## Description of the task
Leave the pictures out. Retype exactly the lines below from the one containing "The image size is (688, 566)." through the one containing "inside the Google", and no others.

## Supplied records
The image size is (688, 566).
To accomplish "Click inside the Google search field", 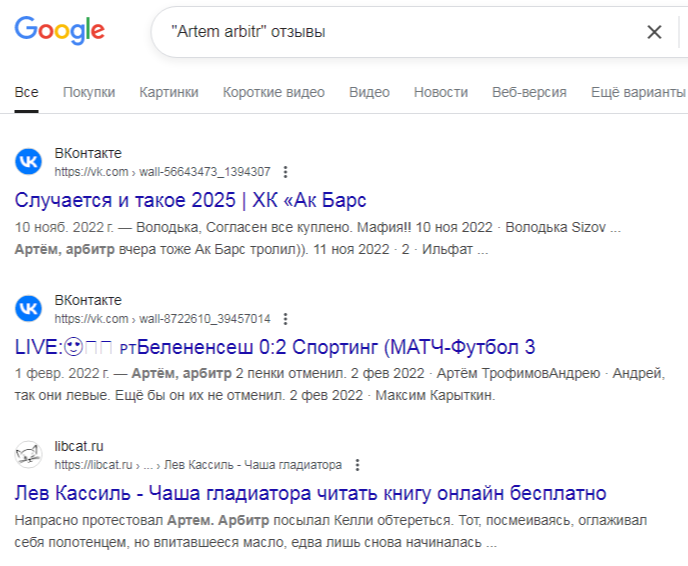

--

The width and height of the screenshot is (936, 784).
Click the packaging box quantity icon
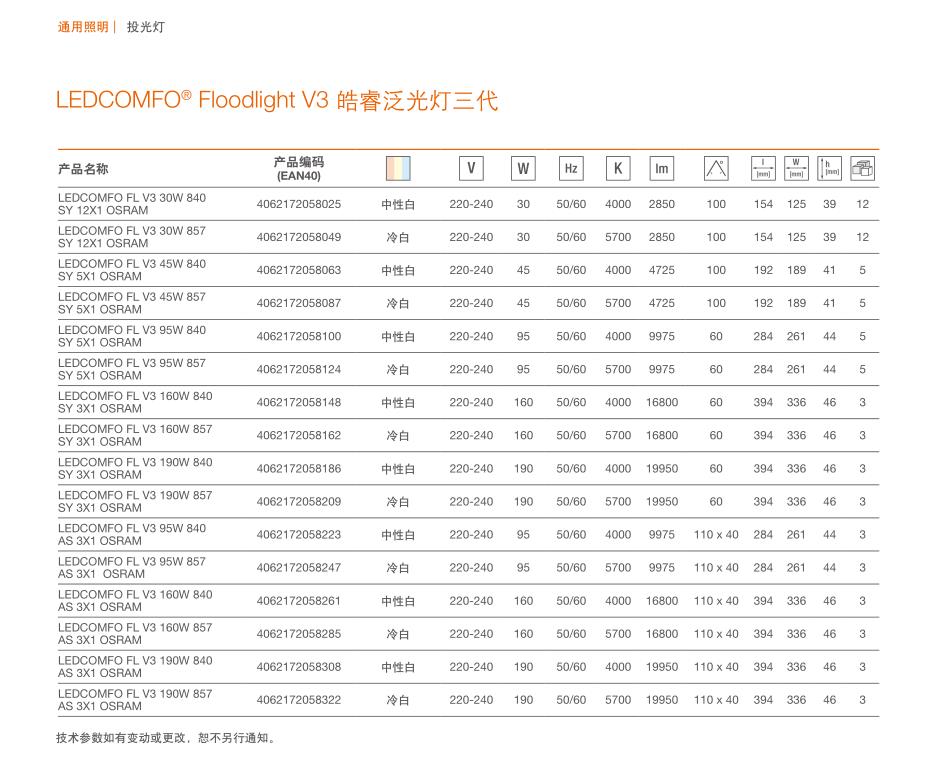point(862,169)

==

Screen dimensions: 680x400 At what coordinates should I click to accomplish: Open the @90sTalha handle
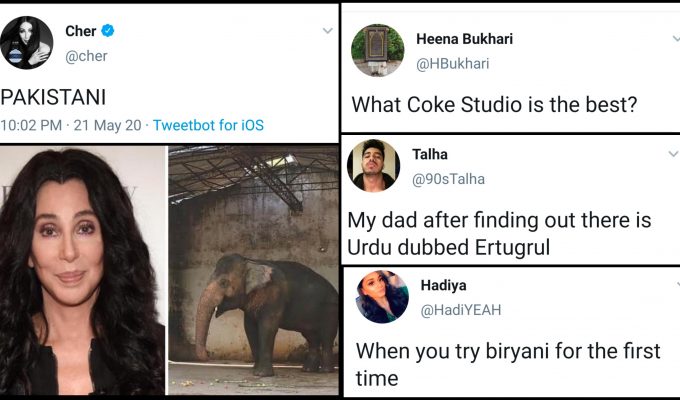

## Written reply
The image size is (688, 566).
To accomplish "Click inside the Google search field", 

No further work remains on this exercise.